Some animals have developed amazing ranges of expressions which allow them to project how they think and feel, but humans are the only animals to have developed something quite so absolutely descriptive as speech. It’s not universal though; I can understand those who communicate in English, German and French but human animals which communicate in Farsi do it beyond my range of understanding. Despite how non-universal human speech is, there is still nothing in the universe so descriptive as human speech. We export understanding of our thoughts, our feelings, our actual existence, a million times better than any other animal.
This is why the concept of free speech matters. Before I go on I regrettably need to define that term.
Free speech means the ability to say anything. Free speech is to use that human animal expression mechanism free of any caveats. Free speech is not the ability to use speech which is inoffensive, it is not liberty to express speech which fits within any particular social, religious or even legal norm. Free speech is not responsible speech, or morally correct speech, or the speech which makes you feel good and like there is consensus and love and inclusion. Free speech is absolute.
Free speech might vilify. It may be lies. IT MAY BE PAGES OF LIES. It may hatefully describe other humans and it might do so without any justification; on the basis of race, and religion, and gender, or sexuality. It may have an agenda. It might be bile-laden vitriol dropped from a great height on people who don’t deserve it. Free speech can be one of the most horrible things that you’ve ever encountered. It can be partisan, and sneaky, and hateful, and illegal, and wrong.
But it’s free.
The thing about free speech is that despite those bad things, it’s STILL that human-unique ability to express one’s thoughts, beliefs and feelings in articulate sounds. The minute you say “but” to anything regarding free speech you are putting caveats on someone’s thoughts and essence.
It’s easy to support free speech when those thoughts and beliefs are the same as yours, or pleasant, or morally right. The real test - and the value of free speech if it has any at all - is when the speech is not pleasant. The test is when it’s wrong. The point where you know that you are on the side of freedom is when you support the right of somebody to vilify race, religion, gender, political persuasion and the facts. You may rightfully support the consequences of that speech; legal consequences around damaging character, or causing physical injury, or gaining advantage, but you support the expression of belief via articulate noises.
So given all that, here’s how you know you don’t support freedom;
- When you say “free speech doesn’t mean you can say anything” when that is exactly what it means
- When you say “free speech except for hate media”
- When you say “free speech but for when the French/Israel/basketball players/women/gays/Aboriginals/journalists/cows are vilified”
- When you say “free speech unless it crosses the line”
- When you say “free speech up until the limit, because even free speech has limits”

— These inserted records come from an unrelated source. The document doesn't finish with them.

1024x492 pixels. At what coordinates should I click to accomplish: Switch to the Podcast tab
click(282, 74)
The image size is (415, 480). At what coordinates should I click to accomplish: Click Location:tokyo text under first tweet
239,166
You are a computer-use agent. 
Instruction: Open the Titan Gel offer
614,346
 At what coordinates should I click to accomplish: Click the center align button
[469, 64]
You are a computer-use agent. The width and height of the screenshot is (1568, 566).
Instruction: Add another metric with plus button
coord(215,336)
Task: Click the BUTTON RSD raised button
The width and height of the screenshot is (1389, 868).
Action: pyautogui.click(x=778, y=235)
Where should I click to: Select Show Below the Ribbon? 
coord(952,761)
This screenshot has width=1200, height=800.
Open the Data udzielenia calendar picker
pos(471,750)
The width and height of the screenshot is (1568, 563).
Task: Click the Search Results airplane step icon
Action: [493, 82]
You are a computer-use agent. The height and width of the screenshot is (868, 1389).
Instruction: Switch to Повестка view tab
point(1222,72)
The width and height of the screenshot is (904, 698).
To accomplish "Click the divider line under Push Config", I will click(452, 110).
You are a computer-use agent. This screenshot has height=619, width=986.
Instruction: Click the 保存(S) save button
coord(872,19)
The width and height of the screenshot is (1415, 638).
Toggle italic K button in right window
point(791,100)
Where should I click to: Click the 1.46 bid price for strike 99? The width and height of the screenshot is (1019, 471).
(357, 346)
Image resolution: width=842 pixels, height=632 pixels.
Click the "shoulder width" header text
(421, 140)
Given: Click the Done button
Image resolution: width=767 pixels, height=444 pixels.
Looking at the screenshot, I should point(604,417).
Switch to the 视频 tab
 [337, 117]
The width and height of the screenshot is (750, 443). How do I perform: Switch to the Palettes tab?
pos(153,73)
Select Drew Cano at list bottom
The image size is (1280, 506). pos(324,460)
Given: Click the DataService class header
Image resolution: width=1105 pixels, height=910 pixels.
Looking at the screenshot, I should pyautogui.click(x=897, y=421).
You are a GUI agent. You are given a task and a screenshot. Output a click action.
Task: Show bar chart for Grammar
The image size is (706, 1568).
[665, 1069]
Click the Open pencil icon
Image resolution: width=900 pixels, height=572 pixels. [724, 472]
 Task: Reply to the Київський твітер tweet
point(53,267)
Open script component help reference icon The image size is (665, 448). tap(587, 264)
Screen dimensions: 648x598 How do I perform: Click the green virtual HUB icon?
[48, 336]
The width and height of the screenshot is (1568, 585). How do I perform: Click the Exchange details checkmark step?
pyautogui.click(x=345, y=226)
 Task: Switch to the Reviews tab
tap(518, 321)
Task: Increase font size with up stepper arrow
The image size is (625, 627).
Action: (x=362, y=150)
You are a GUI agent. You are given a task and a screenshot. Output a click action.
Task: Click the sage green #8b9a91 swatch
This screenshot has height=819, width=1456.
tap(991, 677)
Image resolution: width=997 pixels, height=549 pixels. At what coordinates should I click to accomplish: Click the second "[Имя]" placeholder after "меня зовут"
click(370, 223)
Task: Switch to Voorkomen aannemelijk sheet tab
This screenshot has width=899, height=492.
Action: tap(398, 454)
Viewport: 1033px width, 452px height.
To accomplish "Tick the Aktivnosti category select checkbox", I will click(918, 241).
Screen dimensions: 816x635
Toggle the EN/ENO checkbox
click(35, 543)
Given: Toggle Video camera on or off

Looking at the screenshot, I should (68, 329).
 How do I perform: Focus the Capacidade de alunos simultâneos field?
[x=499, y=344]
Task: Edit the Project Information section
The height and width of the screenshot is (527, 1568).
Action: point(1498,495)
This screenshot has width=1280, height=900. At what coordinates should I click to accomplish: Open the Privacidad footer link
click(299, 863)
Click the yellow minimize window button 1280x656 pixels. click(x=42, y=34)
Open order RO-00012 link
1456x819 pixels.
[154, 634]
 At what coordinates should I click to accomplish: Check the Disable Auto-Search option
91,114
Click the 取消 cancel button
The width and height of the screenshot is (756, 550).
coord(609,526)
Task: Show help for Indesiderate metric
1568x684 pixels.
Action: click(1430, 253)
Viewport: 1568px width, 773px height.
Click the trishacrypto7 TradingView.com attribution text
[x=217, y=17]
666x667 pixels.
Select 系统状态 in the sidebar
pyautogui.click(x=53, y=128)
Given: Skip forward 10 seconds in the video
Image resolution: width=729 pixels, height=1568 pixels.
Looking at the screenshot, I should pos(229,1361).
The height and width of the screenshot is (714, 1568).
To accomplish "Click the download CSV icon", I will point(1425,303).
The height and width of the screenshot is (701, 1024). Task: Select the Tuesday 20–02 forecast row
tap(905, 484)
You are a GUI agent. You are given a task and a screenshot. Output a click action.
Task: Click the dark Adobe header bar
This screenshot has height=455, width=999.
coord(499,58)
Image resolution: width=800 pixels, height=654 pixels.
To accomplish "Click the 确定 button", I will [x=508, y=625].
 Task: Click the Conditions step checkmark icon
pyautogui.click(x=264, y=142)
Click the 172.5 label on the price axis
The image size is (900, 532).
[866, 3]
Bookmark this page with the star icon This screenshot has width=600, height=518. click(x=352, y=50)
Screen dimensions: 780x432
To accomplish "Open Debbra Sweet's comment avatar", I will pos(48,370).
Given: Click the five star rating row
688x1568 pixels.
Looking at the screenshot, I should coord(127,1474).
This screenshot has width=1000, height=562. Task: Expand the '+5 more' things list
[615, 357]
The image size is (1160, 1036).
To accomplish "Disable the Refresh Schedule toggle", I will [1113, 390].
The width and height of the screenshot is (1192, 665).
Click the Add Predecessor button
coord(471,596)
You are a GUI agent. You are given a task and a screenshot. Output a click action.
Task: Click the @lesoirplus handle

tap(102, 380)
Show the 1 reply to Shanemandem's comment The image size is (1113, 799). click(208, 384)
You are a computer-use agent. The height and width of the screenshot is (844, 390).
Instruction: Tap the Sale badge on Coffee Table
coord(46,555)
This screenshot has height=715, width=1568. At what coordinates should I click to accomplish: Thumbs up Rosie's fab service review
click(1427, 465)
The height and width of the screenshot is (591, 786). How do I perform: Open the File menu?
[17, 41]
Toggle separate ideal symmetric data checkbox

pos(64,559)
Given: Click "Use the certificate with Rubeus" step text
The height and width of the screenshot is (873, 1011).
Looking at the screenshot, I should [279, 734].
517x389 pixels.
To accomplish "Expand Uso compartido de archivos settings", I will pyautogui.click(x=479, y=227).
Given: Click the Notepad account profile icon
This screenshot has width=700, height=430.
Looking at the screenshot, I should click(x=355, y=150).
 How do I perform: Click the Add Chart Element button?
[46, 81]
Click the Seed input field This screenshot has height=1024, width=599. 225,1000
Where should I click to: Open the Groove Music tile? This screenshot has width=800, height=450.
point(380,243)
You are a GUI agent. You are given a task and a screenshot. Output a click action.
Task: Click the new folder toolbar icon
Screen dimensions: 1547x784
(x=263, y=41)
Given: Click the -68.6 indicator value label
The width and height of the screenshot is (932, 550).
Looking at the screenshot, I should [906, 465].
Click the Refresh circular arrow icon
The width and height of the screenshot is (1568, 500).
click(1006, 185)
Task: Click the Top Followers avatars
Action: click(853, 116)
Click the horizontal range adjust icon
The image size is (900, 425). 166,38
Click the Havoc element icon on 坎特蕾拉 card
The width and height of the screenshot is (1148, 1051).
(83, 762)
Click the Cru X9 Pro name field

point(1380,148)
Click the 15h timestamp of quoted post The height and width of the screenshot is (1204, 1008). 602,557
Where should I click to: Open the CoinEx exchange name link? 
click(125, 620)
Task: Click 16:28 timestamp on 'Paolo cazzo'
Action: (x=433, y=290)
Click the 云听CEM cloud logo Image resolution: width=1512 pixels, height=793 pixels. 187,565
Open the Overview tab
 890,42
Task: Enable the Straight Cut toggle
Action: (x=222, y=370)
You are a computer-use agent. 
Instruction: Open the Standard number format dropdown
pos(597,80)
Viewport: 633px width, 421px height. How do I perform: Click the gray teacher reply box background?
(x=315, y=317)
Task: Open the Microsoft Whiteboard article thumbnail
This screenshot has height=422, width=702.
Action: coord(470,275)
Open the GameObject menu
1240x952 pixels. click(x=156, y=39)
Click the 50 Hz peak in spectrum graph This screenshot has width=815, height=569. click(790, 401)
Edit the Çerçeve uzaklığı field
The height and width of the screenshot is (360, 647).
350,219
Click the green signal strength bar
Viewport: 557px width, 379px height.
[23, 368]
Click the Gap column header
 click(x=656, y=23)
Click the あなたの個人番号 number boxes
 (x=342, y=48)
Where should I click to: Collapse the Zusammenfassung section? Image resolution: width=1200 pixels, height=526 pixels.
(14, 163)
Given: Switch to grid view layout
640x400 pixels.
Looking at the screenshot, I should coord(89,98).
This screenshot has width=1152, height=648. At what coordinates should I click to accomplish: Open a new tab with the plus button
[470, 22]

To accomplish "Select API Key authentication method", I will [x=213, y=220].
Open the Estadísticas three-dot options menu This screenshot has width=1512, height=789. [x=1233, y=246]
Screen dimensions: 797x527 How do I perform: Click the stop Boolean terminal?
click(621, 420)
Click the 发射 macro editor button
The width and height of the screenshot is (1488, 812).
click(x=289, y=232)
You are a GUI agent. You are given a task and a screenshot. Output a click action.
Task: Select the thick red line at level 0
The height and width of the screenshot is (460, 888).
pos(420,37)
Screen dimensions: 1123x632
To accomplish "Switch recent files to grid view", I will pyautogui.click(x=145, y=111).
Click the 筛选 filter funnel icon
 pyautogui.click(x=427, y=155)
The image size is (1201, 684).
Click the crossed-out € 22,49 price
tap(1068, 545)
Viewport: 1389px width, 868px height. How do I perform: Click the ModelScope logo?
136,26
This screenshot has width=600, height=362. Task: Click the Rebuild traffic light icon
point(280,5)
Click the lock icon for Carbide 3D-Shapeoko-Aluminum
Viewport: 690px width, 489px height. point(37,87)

- When you support the establishment of a body to regulate speech
- When you support the establishment of a license to speak, or support a political party that does, knowing that a license is permission and exists only to provide the option to revoke it
When your position is anything other than “I may not agree, they may even be wrong, but I support the right of that other human to translate their beliefs, feelings and essence into a conveyable format, because if I don’t I’m just making excuses for putting caveats on their worth as a human.”
I support actual freedom of speech. Do you? I won’t restrict your answer, but I will point out that a single word will do.
I believe in free speech.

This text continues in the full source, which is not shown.